Narrow definition of OTF favoured by MEPs

The version of MiFID II to be voted on by MEPs this week will not include equities or proprietary flow as part of the new organised trading facility regime.

The version of MiFID II to be voted on by MEPs this week will not include equities or proprietary flow as part of the new organised trading facility (OTF) regime.

The new OTF category will include no proprietary flow, meaning broker crossing networks (BCN) must become systemic internalisers (SI) or adapt their model to become multilateral trading facilities (MTFs).

The text of MiFID II and its attendant regulation MiFIR that rapporteur Markus Ferber MEP has put together based on recent discussions by the ECON committee of MEPs – seen by theTRADEnews.com – shows OTFs will trade only non-equities, a move to push more trading back onto stock exchanges.

Instruments to be traded on OTFs, according to the proposed text, include bonds, structured finance products, emissions allowances and derivatives, and states OTFs should offer non-discriminatory access. In addition, the document makes clear that proprietary flow will not be part of the OTF classification, to avoid possible conflicts of interest.

“The operator of an OTF should be subject to requirements in relation to the sound management of potential conflicts of interest and non-discriminatory execution and should not be allowed to execute in the OTF any transaction between multiple third-party buying and selling interests including client orders brought together in the system against his own proprietary capital. This should also exclude them from acting as systematic internalisers in the OTF operated by them,” the document reads.

The decision on which instruments the OTF category would cover was a major point of difference between MEPs, and the decision to exclude equities changes the intent of the European Commission’s original document from October 2011, which foresaw that BCNs would become a subset of OTFs.

A significant addition to the wording of the OTF regulation in the Ferber document, compared with the Commission’s initial draft, explains the reasoning behind creating a clearer distinction between OTF and systematic internalisers.

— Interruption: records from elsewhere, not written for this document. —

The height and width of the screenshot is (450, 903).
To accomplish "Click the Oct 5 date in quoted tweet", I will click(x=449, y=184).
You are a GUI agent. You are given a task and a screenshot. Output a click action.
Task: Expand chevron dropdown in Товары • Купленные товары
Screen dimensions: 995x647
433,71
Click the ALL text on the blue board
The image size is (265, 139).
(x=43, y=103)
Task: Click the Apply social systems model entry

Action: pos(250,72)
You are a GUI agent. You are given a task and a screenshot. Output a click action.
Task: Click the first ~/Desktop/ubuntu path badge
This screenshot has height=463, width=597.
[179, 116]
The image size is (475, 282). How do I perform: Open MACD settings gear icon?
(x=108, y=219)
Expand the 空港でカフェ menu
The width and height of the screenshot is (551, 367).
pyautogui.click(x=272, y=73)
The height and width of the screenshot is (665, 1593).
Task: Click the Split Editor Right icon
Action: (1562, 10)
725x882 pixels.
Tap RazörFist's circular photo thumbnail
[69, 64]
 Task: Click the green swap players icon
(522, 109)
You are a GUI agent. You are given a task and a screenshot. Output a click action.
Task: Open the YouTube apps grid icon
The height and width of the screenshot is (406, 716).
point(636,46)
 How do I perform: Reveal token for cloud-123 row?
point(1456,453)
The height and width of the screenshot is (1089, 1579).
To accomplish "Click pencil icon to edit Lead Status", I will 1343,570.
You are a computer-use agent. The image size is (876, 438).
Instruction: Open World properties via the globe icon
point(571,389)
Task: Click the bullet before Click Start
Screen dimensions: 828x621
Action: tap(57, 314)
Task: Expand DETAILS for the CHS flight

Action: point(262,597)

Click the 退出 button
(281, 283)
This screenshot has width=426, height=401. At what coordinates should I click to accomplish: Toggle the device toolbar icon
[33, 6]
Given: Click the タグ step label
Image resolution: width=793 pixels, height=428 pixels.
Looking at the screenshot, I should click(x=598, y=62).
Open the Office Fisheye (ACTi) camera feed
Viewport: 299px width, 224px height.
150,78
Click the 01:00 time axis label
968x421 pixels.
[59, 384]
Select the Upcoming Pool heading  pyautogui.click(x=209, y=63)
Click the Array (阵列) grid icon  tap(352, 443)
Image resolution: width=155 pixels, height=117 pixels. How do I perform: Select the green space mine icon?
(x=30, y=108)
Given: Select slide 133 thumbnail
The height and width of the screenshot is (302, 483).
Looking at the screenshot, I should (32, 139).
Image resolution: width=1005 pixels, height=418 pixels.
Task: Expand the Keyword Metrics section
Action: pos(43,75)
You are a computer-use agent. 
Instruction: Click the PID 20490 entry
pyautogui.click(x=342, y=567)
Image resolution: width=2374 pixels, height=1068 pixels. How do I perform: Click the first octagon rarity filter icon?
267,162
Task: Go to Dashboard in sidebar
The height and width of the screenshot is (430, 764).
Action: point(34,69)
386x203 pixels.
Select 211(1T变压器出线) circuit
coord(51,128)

“In order to guarantee the quality of the price formation process it is appropriate to limit the circumstances in which OTC trading can be carried out outside a systematic internaliser and  competent authorities should ensure that for shares, no participant in a system where an investment firm executes client orders against own proprietary capital is in a privileged position with regard to order execution,” it states.

Another major development added by MEPs in the document states that all OTC flow must go through systematic internalisers, with the exception of transactions deemed "large in scale" or involve the primary issuance of the instrument.

MEPs in the European Parliament’s Economic and Monetary Affairs Committee (ECON) finalised the wording of the document in meetings last week, and the formal vote on the document for ECON will take place this Wednesday 26 September.

Once voted on separately by all MEPs, the Parliament’s version of MiFID II will be reconciled with a version from the Council of the European Union with input from the European Commission. MiFID has a an expected implementation date of 2014.

The latest version of the Council’s version of MiFID – which is being drafted under the Cypriot presidency of the European Union – broadly supports the Commission’s original text on OTFs.